SECCIÓN DEL DOCUMENTO |
+--
La diferencia no es amenaza: es vínculo. Pensar distinto no rompe nada; rompe más fingir que se piensa igual. Si queremos construir relaciones adultas, profundas y verdaderas, necesitamos recuperar el derecho a disentir. Como escribió Søren Kierkegaard, “la desesperación más profunda es perderse a sí mismo” (La enfermedad mortal, 1849). Y muchas personas se pierden intentando sostener relaciones donde no hay espacio para la propia voz. Recuperar la diferencia implica reconocer que el otro no está obligado a coincidir conmigo. Implica entender que amar no es exigir, sino escuchar. Implica aceptar que el desacuerdo no es sinónimo de conflicto, sino de humanidad. En análisis, uno de los trabajos más significativos es ayudar al paciente a recuperar su propio criterio, su propio deseo, su propia palabra, después de años de ceder para sostener un pseudo-consenso emocional.

La diferencia es el espacio donde las dos subjetividades se encuentran sin perderse. Es el territorio donde se puede hablar, negociar, disentir, reconciliarse. Sin diferencia, sólo hay fusión; y la fusión, aunque parezca romántica, es una forma de anulación. El sujeto se convierte en sombra del otro, en eco, en asistente emocional. Ninguna relación puede florecer ahí. Por eso, quizá, la frase inicial es más profunda de lo que parece: cuando dos “piensan igual”, alguien está renunciando a sí mismo. La tarea no es romper esas relaciones, sino transformarlas. Hacer espacio para la voz que no se ha escuchado, para el desacuerdo que nunca se ha permitido, para la subjetividad que ha esperado demasiado tiempo en silencio.
+--
(Datos recopilados)
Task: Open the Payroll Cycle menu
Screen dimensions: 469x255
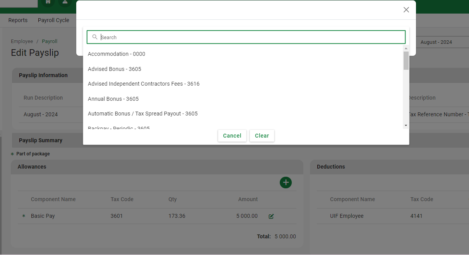Action: [x=53, y=20]
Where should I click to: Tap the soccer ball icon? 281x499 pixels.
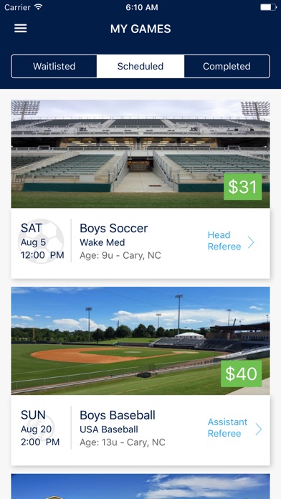41,241
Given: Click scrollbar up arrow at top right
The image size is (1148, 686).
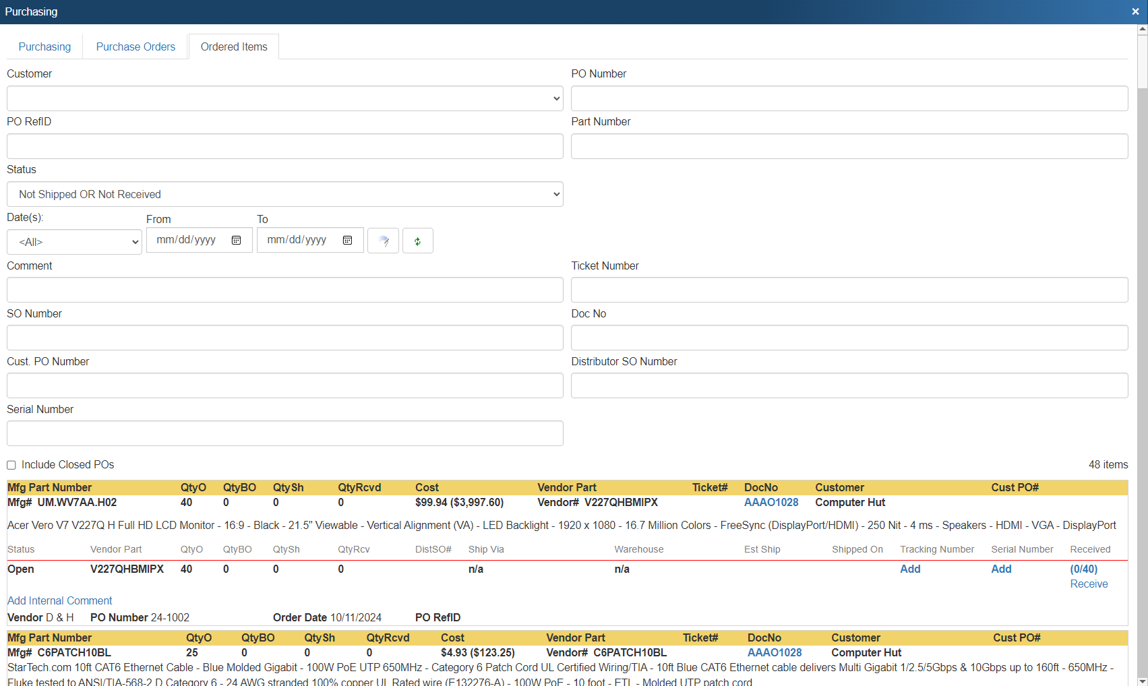Looking at the screenshot, I should click(1142, 30).
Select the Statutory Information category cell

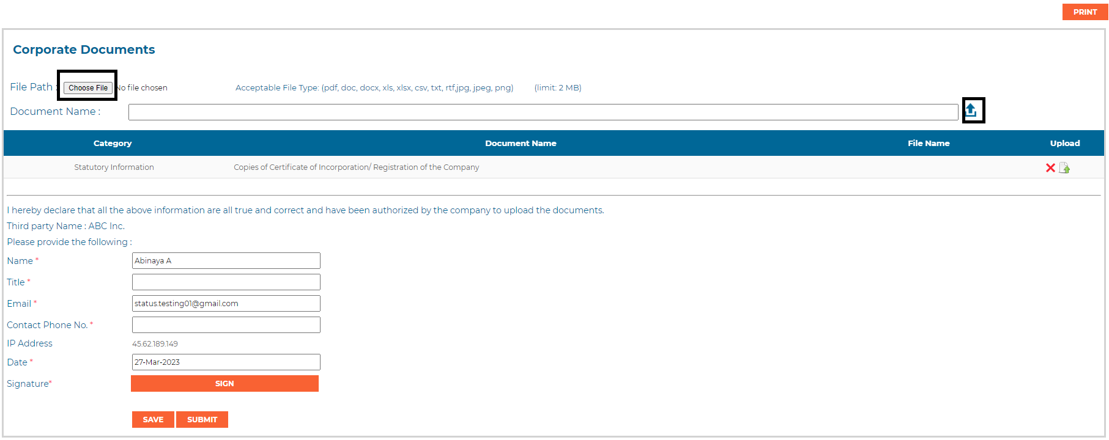114,167
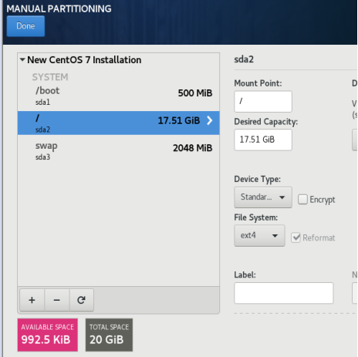Viewport: 358px width, 357px height.
Task: Click the Total Space 20 GiB box
Action: click(x=109, y=335)
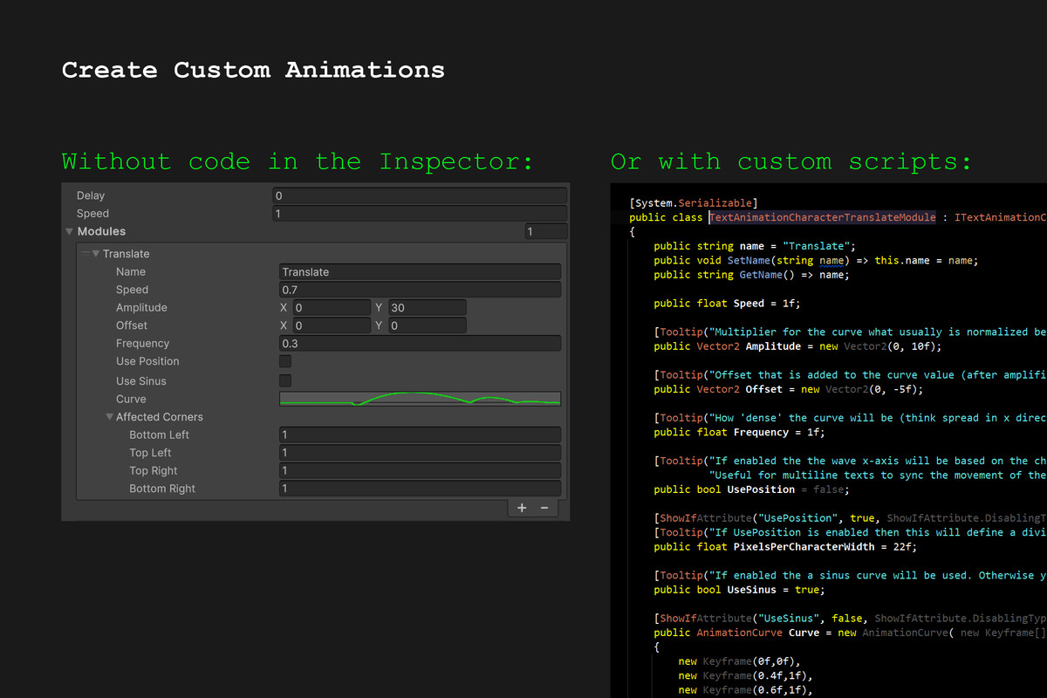Enable the Use Position checkbox
The height and width of the screenshot is (698, 1047).
[x=285, y=361]
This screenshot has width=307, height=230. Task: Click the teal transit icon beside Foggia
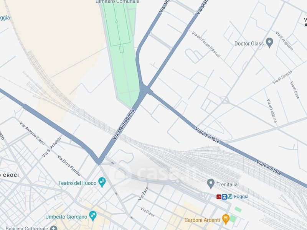click(230, 197)
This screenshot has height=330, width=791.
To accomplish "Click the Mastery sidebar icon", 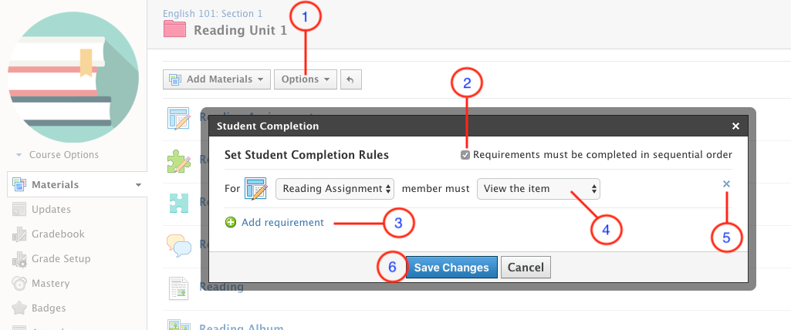I will [x=19, y=284].
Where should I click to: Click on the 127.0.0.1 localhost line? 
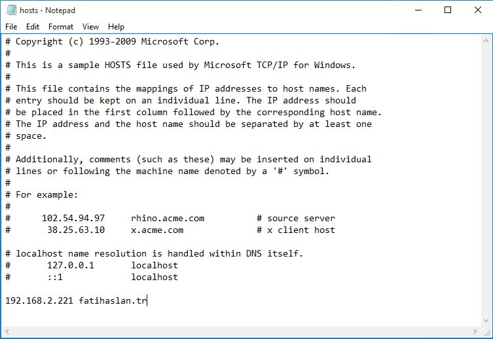click(92, 266)
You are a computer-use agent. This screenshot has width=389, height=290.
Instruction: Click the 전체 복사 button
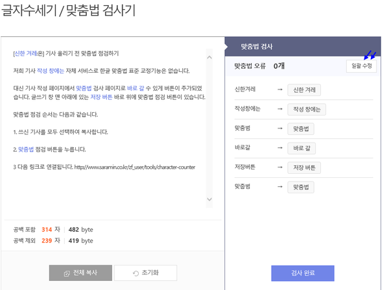pyautogui.click(x=80, y=273)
+--
SOBRE EL EJERCICIO |
Por favor, transcribe completo el texto sobre la diferencia en las relaciones, palabra por palabra y sin ningún cambio.

RESULTADO |
La diferencia no es amenaza: es vínculo. Pensar distinto no rompe nada; rompe más fingir que se piensa igual. Si queremos construir relaciones adultas, profundas y verdaderas, necesitamos recuperar el derecho a disentir. Como escribió Søren Kierkegaard, “la desesperación más profunda es perderse a sí mismo” (La enfermedad mortal, 1849). Y muchas personas se pierden intentando sostener relaciones donde no hay espacio para la propia voz. Recuperar la diferencia implica reconocer que el otro no está obligado a coincidir conmigo. Implica entender que amar no es exigir, sino escuchar. Implica aceptar que el desacuerdo no es sinónimo de conflicto, sino de humanidad. En análisis, uno de los trabajos más significativos es ayudar al paciente a recuperar su propio criterio, su propio deseo, su propia palabra, después de años de ceder para sostener un pseudo-consenso emocional.

La diferencia es el espacio donde las dos subjetividades se encuentran sin perderse. Es el territorio donde se puede hablar, negociar, disentir, reconciliarse. Sin diferencia, sólo hay fusión; y la fusión, aunque parezca romántica, es una forma de anulación. El sujeto se convierte en sombra del otro, en eco, en asistente emocional. Ninguna relación puede florecer ahí. Por eso, quizá, la frase inicial es más profunda de lo que parece: cuando dos “piensan igual”, alguien está renunciando a sí mismo. La tarea no es romper esas relaciones, sino transformarlas. Hacer espacio para la voz que no se ha escuchado, para el desacuerdo que nunca se ha permitido, para la subjetividad que ha esperado demasiado tiempo en silencio.